'The things that have hurt me the most,' said Maud with a sudden impulse of outspokenness, 'are partings. They grieve me, even though I know that they are no real cause for grief. I minded leaving school and my dear mistress more than I can tell, and yet I longed to go. I minded leaving my friends on board ship, and yet I had only known them a month. I minded leaving you at Dustypore when we came away, and now to-day I am sad because you are leaving us.'

'That makes me sad too,' said Sutton, grieved, and yet not wholly grieved, at each new phase of sentiment which the childish frankness of his companion revealed to him; 'but, you know, we soldiers are for ever on the move, and nobody is surprised or sad when we are ordered off. You love Felicia, do you not?'

'Yes,' said Maud, seriously; 'I feel a sort of worship for her. Who could be so sweet, noble and pure without being adored? But then she makes me melancholy too sometimes, because she is so melancholy herself; and, oh, how far above one! Could one ever hope to be half as good? She fills me with love, but love with a sort of despair about it.'

Maud was highly wrought up and feeling strongly and painfully about everything that formed her life. She was full of thoughts that clamoured for expression; and Sutton, she knew not why, seemed the natural and proper recipient; it was so easy almost to confess to him, to trust him with thoughts, hopes, pangs, which instinct said the common eye must never see; to claim from him a sort of gentle, chivalrous protection which no one but he knew how to give.

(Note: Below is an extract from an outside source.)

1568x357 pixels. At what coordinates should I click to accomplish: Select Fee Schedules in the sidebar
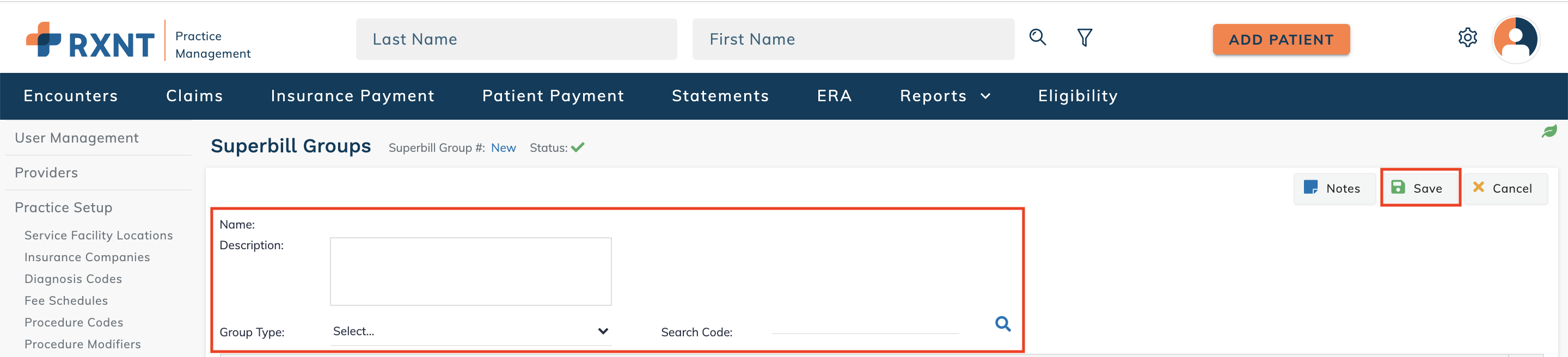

'Felicia,' Sutton said, 'need fill no one with despair, rather with hopefulness and courage about life. I have known her since she was a child; we two, in fact—children of two sisters, whose marriages had bound them closer in affection to each other—lived for years more as brother and sister than anything else. I have watched her for years gathering strength, calmness, and nobility from going nobly and calmly through the troubles of the world. She seems to me, in the midst of all that is vulgar and base in the world around her, like the Lady in Comus, impervious to everything that could sully or degrade.'

'Ah!' said Maud, 'if one could only go through life in that way—but it is so horribly unattainable. Everything is too difficult, and one is so shamefully weak. I could never be calm or noble in a trouble, like Felicia.'

'Wait till the troubles come,' said her companion kindly; 'you will find how one rises to an emergency. Felicia would not be what she is but for the trials she has borne. But see there is the guard, and here, alas! our pleasant journey together ends. I must travel on alone.'

A few hundred yards below stood Sutton's first relay of horses, and here they were to part. A trooper was waiting to escort Maud on her homeward journey till she rejoined Felicia and the children.

'This,' Sutton said, 'has been a charming ride, though something of a sad one. I shall like to remember it. See, you shall give me that sweet rose you wear, and that shall be my badge in all tournaments to come. In return I will give you something to keep for me. This locket, you know, holds my mother's hair. I never part with it; but I have often thought it a foolish risk to take it on such wild expeditions as this. This time you shall take care of it for me, if you will.

Sutton gave her the locket with the grave, pathetic air which, to Maud's eye, threw a sort of romance over his least important actions. He took her hand and held it in his own, and it seemed as though some sacred pledge were at the moment, with no spoken words, given and received.